Metinden alıntı |
################
O zamana kadar talep olmadığı için babamın da bir müdahalesi olmamıştı. Yine böyle bir sefer dönüşünde boşuna dayak yememek için karısı ‘yine sarhoştur, hiç olmazsa aklı başına gelince eve giderim’ düşüncesiyle o gece bizdeki annesinin yanına sığınmıştı. Ve muhtemelen de babamın himayesine girmek istemişti. Neticede adam evimize geldi kapımıza dayandı. Sarhoşluğu belliydi ve yarı naralı karısına seslendi. Hemen babam çıktı, bende merakla arkasından tabii. Annem dâhil hanımlar içerde kaldılar. Babam adama ne istediğini sordu. O paldır küldür, küfreder gibi karısını istediğini söyledi.
Babam kendisine, bu şekilde, himayesinden kadın alamayacağını, sabah kalkıp efendi gibi gelerek bu işi yapmasını lisanımünasiple tavsiye etti. Babamın da bir 6.35 Alman Stayer’i vardı tabii; ama hiç taşıdığını görmedim. Bunun üstüne adam iki basamak mermer merdiveni çıktı terasta duran babamın üstüne doğru yürüdü. İşte o zaman hep duyduğum; ama hiç görmediğim destekli Osmanlı tokadının ne olduğunu da öğrenmek zorunda kaldım. Babamın aşağıdan yukarıya doğru, kendisinden bir kafa boyu daha yüksek iri yarı adamın suratına, şimşek gibi çarpan sağ tokadı, inanın o koca adamın ayaklarını yerden kesip onu sırt üstü ön bahçeye savurmuştu. Böyle bir sahneyi o zaman henüz filmlerde bile görmemiştim.
Yerde yatan adamın, iniltilerle babama ‘bana mı Cavit Bey’ dediğini hatırlıyorum sadece. Babam da ona ‘evet sana, yarın gel efendi gibi al karını git’ demişti. Adam şayet silahına davransaydı ne olurdu? Arkasını düşünmek bile istemezdim. Netice de adam tıpış tıpış evinin yolunu tuttu. Ertesi sabah efendi gibi tıraşını olmuş, eli yüzü düzgün, takım elbiseli ve kravatlı; ama bu defa narasız, süklüm püklüm yine kapımızda bitmiş özür ve minnet dileyerek karısını alıp gitmişti.
Sonra da onlardan herhangi bir şikâyet duyduğumu hatırlamıyorum zaten. Allah razı olsun gani gani Rahmet eylesin, iyi ki bana Kabadayılığın ne olduğunu bizzat öğreten, Kuvayı Milliyeci, gerçek mütevazı bir babam varmış. Her ne kadar bir babam olamasam da, adam gibi yaşamaya o sayede özen gösterdim. Böyle de olduğuma inanıyorum, çok şükür.
################
Verilen bilgiler |

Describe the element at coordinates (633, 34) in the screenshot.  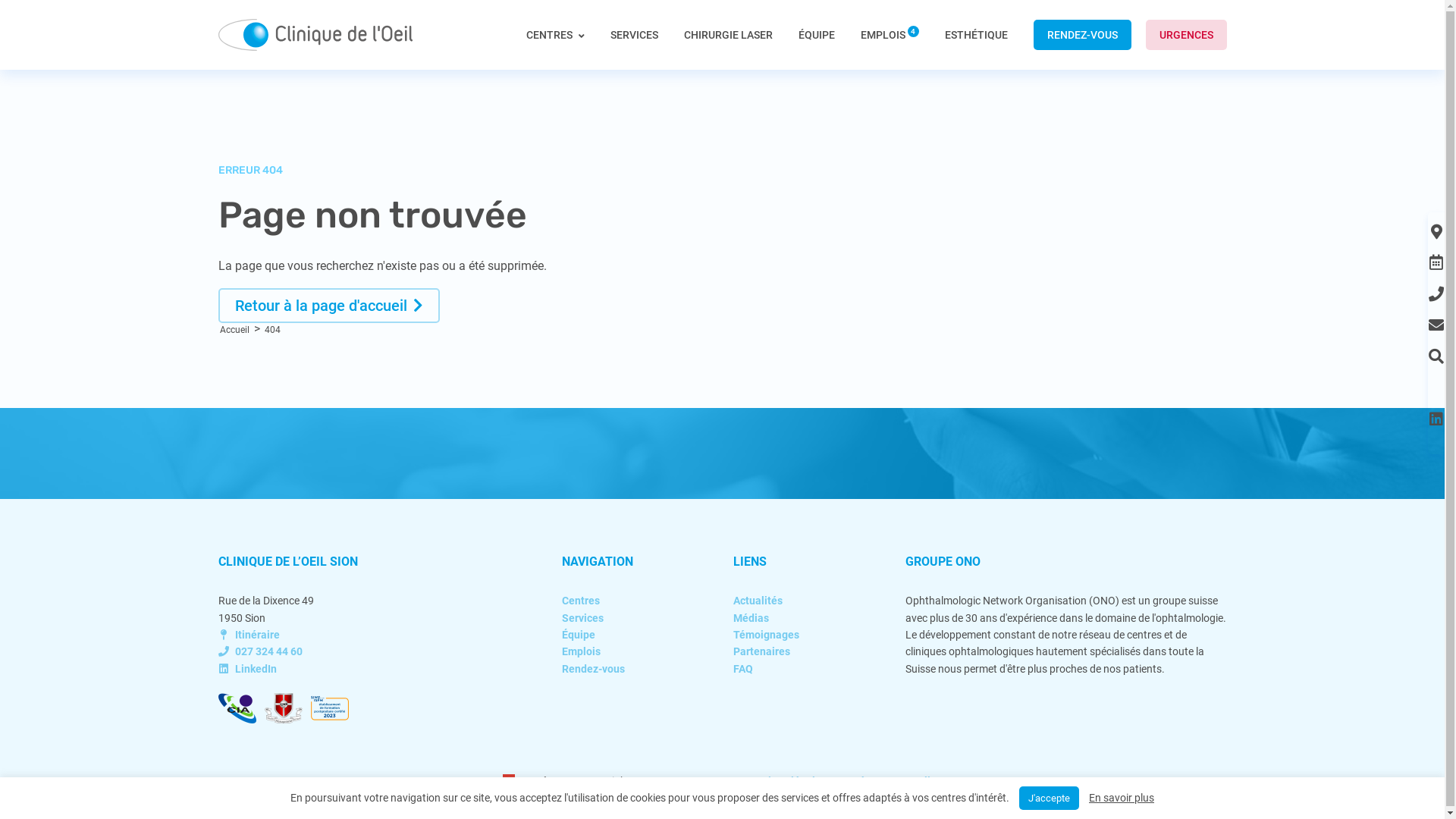
I see `'SERVICES'` at that location.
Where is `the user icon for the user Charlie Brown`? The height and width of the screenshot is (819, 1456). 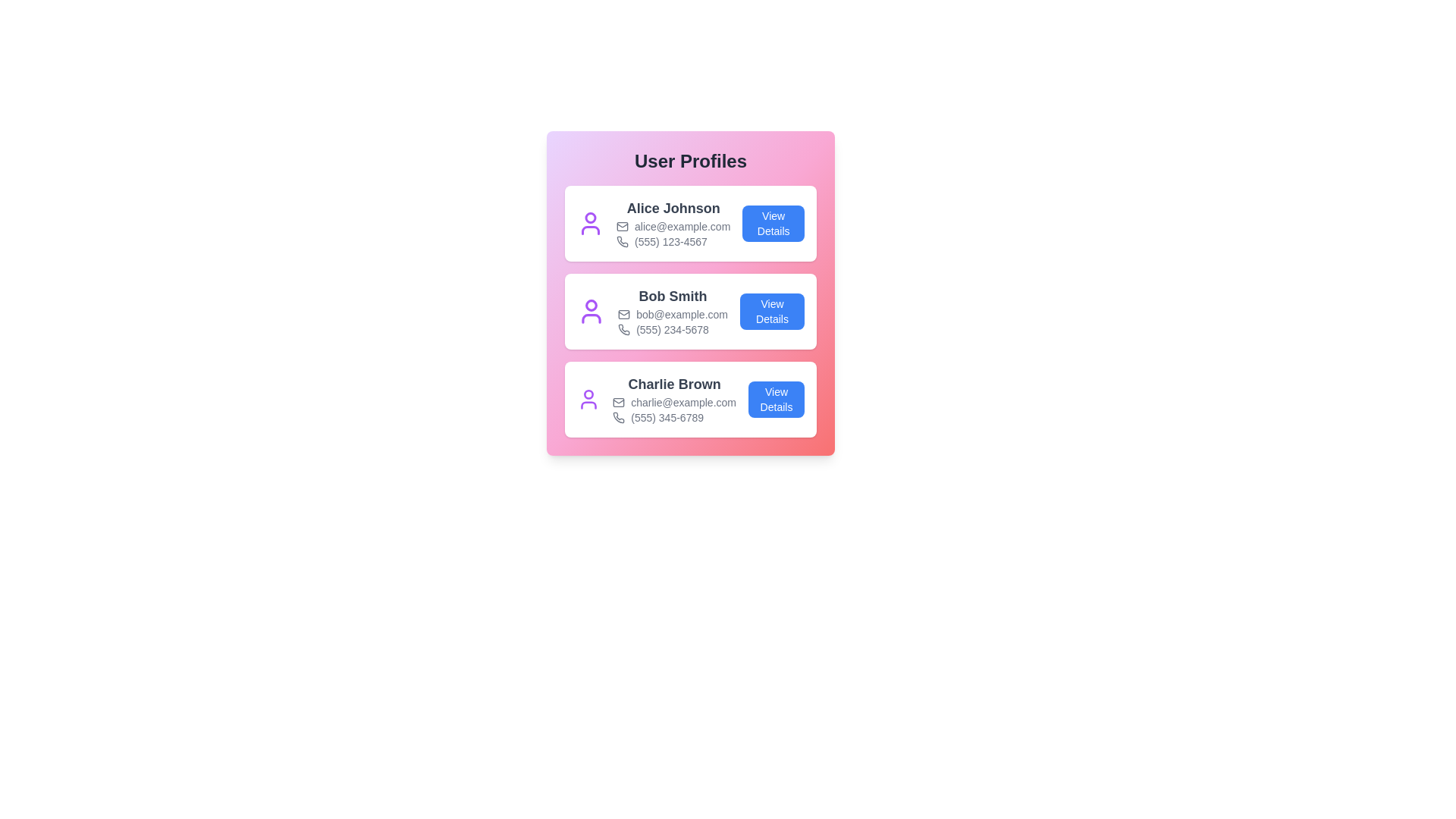
the user icon for the user Charlie Brown is located at coordinates (588, 399).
################
Yönergeler |
**a.** Cavit Bey anlatısında "Babam kendisine, bu" sözleriyle başlayıp "filmlerde bile görmemiştim." sözlerine kadar uzanan bölümü, bu sözler de dahil olmak üzere hiç değiştirmeden yazın.
**b.** Cavit Bey anlatısını kaldığı yerden sürdürün.

Görev yanıtları |
**a.**
Babam kendisine, bu şekilde, himayesinden kadın alamayacağını, sabah kalkıp efendi gibi gelerek bu işi yapmasını lisanımünasiple tavsiye etti. Babamın da bir 6.35 Alman Stayer’i vardı tabii; ama hiç taşıdığını görmedim. Bunun üstüne adam iki basamak mermer merdiveni çıktı terasta duran babamın üstüne doğru yürüdü. İşte o zaman hep duyduğum; ama hiç görmediğim destekli Osmanlı tokadının ne olduğunu da öğrenmek zorunda kaldım. Babamın aşağıdan yukarıya doğru, kendisinden bir kafa boyu daha yüksek iri yarı adamın suratına, şimşek gibi çarpan sağ tokadı, inanın o koca adamın ayaklarını yerden kesip onu sırt üstü ön bahçeye savurmuştu. Böyle bir sahneyi o zaman henüz filmlerde bile görmemiştim.

**b.**
Sayılı Fırtınaları Erdoğan’ın da okumasında fayda vardır. Çünkü herkes her şeyi bilemez. Ne ki geç te olsa öğrenebilir. Neticede yaşam, ömür boyu yeni bir şeyler öğretmez mi faniye. Seçmenlerin bilhassa da eğitimsiz ve kararsız olanları da bu kitabı keşke okuyabilseler. Büyük bir keyif almanın dışında dünya görüşleri de değişirdi kesin. Ve kimlere lider diyeceklerinin daha bir farkında olurken, ülkelerine de büyük bir HAYIR işlemiş olurlardı. Hoş Referandumun hayırlı sonucu, Türk’ün ülkesinde kimin Kabadayı olduğunu, yine sokacaktır sadece bu neviden külhanların değil; ama yedi düvelin gözüne de bir kere daha nasıl olsa.
Fırat Kalkanı durdu da ne oldu? Terör mü bitti? Yoksa Kürt koridoru mu engellendi. Aslında ABD ve Rusya desteğiyle yurdumuzdan – şayet Referandumdan ‘evet’ çıkmasının hemen ertesinde – Federal bir Kürdistan çıkarmak üzere hudutlarımızda yığınlaşan terörist atıkları, aslında Güneydoğu’muzun yanında metropollerimize de, daha fazla yoğunlaşacak hale getirildiler. Hollanda’dan uluyan Verheugen gibi emperyalist çakallarının ‘Türkiye’de mermi bile atmadan rejim değiştiriyoruz’ yaftalı ortak payda altında iştiyakla Referandum sonucunun ‘evet’ çıkmasını beklediklerini biliyoruz.
Bu durumda ise milletimiz tarafından Federalleşmeye karşı çıkılması halinde, bu öngörüyle hudutlarımıza bilhassa yığdıkları köpeklerini, vatanımızı bölmek üzere, arka destekle üstümüze salacaklarını da yadsımıyoruz kuşkusuz. Ve iyi biliyoruz ki mermilerini o zamana saklamaktadırlar. Çünkü üstümüze dolaysız gelmeye yürekleri yetmez. Yine de yer yer mahalli provokasyonlarla ön hazırlık içine girmişlerdir bilindiği gibi de. Ve beklerler ki biz birbirimize girelim.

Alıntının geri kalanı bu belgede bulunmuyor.